The upscaled Old Courthouse is not likely to be the only TIF gift given at taxpayer expense to CentrePointe Parking Company, LLC. The map suggests that the company has likely already received the taxes paid toward the development of the Vine Street portion of the TB Commons—the Clean Commons—which runs along its southern border.

The “Clean Commons” portion of the Town Branch Commons runs from Limestone to Rupp Arena. Much of it also sits within the CP TIF zone.

Above the new Old Courthouse, the CP TIF zone also includes two undeveloped surface parking lots.

An empty lot located in the CenterPointe TIF.

Like the new Old Courthouse, these two vacant lots also contributed to the TIF’s low initial Baseline Tax.

And because the CP TIF runs 30-years, any development of these high-value urban surface parking lots will most certainly benefit the owners of CentrePointe Parking Company, LLC, who can expect to receive just about all of the taxes generated by whatever in the Fayette Urban County happens to get built there.

Future Lexington historians might interpret such TIF deals as localized expressions of the secessionary zeitgeist, places where alternate forms of governance and tax collection emerged from the general twenty-first century fraying of authority across the territories. Little Lichtensteins.

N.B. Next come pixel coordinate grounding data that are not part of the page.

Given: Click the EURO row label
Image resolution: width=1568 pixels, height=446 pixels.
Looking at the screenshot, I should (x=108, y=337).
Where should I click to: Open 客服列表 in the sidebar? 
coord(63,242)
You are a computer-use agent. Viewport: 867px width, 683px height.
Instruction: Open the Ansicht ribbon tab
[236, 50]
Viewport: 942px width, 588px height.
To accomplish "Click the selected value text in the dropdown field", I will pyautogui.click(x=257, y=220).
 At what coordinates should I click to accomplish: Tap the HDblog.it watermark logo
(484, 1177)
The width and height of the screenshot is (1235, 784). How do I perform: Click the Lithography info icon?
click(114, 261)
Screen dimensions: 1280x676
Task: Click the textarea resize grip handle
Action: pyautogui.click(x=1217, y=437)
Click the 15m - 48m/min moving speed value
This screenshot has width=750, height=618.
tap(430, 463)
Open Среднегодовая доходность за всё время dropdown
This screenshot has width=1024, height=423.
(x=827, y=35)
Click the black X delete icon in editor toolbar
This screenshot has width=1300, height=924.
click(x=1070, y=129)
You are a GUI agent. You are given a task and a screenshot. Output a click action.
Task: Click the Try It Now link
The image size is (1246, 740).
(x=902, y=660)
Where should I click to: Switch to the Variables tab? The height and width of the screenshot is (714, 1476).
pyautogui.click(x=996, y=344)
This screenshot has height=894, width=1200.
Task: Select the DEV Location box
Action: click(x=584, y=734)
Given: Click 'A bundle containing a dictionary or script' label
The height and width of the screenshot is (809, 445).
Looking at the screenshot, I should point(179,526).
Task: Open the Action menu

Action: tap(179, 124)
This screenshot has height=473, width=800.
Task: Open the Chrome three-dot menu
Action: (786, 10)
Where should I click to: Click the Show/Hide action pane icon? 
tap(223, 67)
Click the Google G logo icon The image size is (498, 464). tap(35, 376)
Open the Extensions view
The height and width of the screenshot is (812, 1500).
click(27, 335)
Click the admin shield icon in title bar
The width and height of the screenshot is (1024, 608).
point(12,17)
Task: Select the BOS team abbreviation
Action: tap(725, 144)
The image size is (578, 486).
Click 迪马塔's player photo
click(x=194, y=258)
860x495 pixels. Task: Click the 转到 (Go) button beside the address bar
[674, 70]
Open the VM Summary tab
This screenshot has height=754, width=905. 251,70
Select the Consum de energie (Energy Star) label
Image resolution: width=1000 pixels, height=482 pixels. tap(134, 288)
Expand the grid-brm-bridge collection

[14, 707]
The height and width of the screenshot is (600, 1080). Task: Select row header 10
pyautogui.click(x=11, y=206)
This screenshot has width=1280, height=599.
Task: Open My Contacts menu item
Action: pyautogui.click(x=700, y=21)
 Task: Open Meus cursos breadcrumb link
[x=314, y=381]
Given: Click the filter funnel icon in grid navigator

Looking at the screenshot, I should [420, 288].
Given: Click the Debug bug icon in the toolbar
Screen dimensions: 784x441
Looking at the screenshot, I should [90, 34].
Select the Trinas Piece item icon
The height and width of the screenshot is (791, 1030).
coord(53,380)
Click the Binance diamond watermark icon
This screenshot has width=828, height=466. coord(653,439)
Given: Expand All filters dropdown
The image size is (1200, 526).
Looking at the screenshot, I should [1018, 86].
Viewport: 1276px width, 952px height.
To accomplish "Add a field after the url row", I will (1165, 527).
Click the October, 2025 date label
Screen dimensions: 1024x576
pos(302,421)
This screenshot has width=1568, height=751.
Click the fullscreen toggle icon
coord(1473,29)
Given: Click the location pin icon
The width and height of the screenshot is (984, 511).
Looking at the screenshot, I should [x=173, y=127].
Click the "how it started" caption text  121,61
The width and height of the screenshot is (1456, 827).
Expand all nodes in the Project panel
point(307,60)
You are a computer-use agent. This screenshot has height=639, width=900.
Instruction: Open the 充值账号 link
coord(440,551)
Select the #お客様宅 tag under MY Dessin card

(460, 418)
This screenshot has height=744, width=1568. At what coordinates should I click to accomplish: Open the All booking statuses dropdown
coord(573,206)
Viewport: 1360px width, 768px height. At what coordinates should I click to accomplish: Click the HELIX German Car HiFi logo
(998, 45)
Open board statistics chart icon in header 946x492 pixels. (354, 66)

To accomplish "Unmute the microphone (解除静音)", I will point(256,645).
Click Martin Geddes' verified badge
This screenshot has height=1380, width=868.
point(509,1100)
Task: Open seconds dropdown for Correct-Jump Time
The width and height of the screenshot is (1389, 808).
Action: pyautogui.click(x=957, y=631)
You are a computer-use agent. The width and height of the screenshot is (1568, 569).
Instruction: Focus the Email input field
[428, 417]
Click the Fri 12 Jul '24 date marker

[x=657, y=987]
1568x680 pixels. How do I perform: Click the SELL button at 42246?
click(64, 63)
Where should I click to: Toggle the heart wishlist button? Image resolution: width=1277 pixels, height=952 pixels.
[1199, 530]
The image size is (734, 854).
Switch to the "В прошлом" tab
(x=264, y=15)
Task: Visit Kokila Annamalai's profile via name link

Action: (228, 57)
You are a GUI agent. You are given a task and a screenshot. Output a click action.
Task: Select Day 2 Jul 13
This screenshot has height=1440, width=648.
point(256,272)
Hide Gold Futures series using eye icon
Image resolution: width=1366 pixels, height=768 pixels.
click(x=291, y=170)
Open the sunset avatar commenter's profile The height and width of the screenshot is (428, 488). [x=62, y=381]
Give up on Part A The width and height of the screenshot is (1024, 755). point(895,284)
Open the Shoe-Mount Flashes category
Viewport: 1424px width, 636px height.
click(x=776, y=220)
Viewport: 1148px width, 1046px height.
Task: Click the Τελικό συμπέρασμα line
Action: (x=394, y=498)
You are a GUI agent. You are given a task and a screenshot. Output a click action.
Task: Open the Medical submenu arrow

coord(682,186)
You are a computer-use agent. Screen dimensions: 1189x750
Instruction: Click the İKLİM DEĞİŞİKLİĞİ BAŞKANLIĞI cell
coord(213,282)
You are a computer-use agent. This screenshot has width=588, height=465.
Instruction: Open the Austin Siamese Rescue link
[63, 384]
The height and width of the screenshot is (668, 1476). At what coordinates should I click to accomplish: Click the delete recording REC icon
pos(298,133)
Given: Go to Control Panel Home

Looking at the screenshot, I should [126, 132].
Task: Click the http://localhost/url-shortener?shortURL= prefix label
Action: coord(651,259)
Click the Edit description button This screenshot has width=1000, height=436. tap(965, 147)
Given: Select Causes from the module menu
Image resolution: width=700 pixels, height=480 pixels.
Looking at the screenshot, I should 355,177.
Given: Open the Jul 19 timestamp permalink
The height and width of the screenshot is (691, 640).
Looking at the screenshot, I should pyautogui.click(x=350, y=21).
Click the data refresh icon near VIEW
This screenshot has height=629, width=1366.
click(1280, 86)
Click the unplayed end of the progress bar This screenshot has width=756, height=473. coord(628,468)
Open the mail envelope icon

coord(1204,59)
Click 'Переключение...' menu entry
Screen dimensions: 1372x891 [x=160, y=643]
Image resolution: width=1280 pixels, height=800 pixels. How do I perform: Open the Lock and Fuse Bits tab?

If so, the microstate of CentrePointe Parking Company, LLCs (the surely democratic sounding CPPC, LLC), seems well-positioned. It already has a completely re-done courthouse to inhabit, underground bunker parking for dignitary visits, established trade networks with nearby UK, a killer food culture, and, on a per acre basis, access to some of the region’s highest aggregate tax base.